The letter says Musk has repeatedly requested this information since May 9, about a month after he offered to buy the company, so he could assess how many of the company’s 229 million accounts are fake.

Shares of Twitter Inc. fell more than 4% on Monday, likely infuriating Twitter shareholders who filed a lawsuit against Musk late last month for deflating the stock price. Twitter shares are down 23% in the past month.

A message was left early Monday seeking comment from Twitter.

The lawyers say in the letter that Twitter only offered to provide details about the company’s testing methods. But they argue that this “equates to denying Mr. Musk’s requests for data”. Musk wants data so he can do his own audit of what he says are Twitter’s lax methodologies.

The lawyers say that based on Twitter’s latest correspondence, Musk believes the company is resisting and frustrating his rights to information under the April merger agreement.

“This is a clear breach of Twitter’s obligations under the merger agreement and Mr. Musk reserves all rights arising therefrom, including his right not to complete the transaction and his right to terminate the transaction. ‘merger agreement,’ the letter reads.

Musk’s latest move shows how he’s “looking for a way out of the deal or something that will have leverage for a price renegotiation,” said Boston College law professor Brian Quinn. But Quinn said he was unlikely to resist in court since he had already waived his ability to seek further due diligence.

“I doubt he’s allowed to walk away,” Quinn said. “At some point, Twitter’s board will get tired of it and take legal action,” asking a judge to force Musk to stick to the deal.

Twitter CEO Parag Agrawal said the company has always estimated that less than 5% of Twitter accounts are fake. Twitter has disclosed its bot estimates to the US Securities and Exchange Commission for years, while warning that its estimate may be too low.

The bot problem also reflects a long-standing fixation for Musk, one of Twitter’s most active celebrity users, whose name and likeness is often impersonated by fake accounts promoting cryptocurrency scams. . Musk seems to think these bots are also a problem for most other Twitter users, as well as advertisers who serve ads on the platform based on how many real people they expect to reach.

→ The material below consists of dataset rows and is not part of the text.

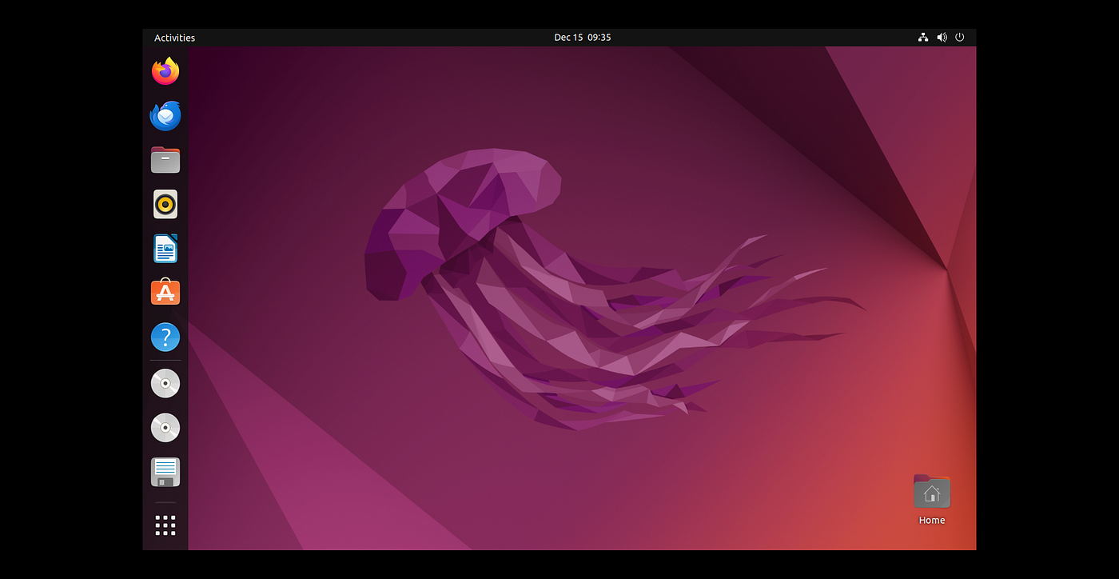
Task: Open the text editor from the dock
Action: [165, 472]
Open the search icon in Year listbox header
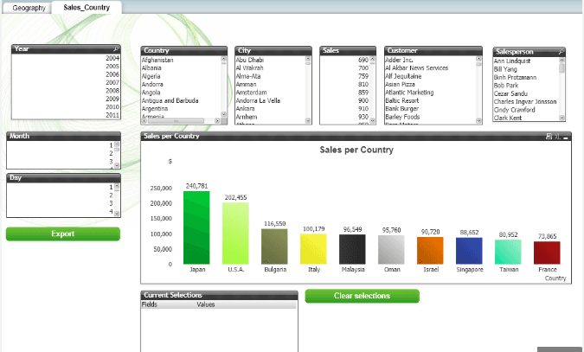This screenshot has width=584, height=352. [116, 48]
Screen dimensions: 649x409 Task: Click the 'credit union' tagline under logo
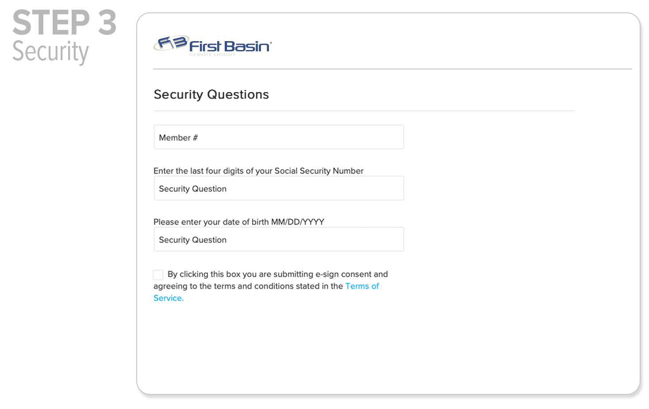(x=212, y=54)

Experts said Musk couldn’t unilaterally suspend the deal, though that didn’t stop him from acting like he could. If he leaves, he could be liable for $1 billion in severance pay.

The Twitter sale agreement allows Musk to opt out of the deal if there is a “material adverse effect” caused by the company. He defines this as a change that negatively affects Twitter’s business or financial terms.

The letter signed by Musk’s attorney, Mike Ringler, who has copied other attorneys, cites a spat over a June 1 letter from Twitter in which the company said its reporting obligations will continue. limited to facilitating the closing of the sale. It states that Twitter is obligated to provide data for any reasonable business purpose necessary to complete the transaction.

Twitter must also cooperate with Musk’s efforts to obtain funding for the deal, including providing information “reasonably requested” by Musk, the letter said.

The letter claims that Musk is not required to explain his rationale for requesting the data or to submit to “new conditions that the company attempted to impose on his contractual right to the requested data.”

He alleges that Musk is entitled to data about Twitter’s core business model so he can prepare for the transition to his ownership.

“While Twitter is confident in its published spam estimates, Mr. Musk does not understand the company’s reluctance to allow Mr. Musk to independently assess these estimates,” the letter states, adding that Musk undertakes not to disclose or store the data.


O’Brien reported from Providence, Rhode Island.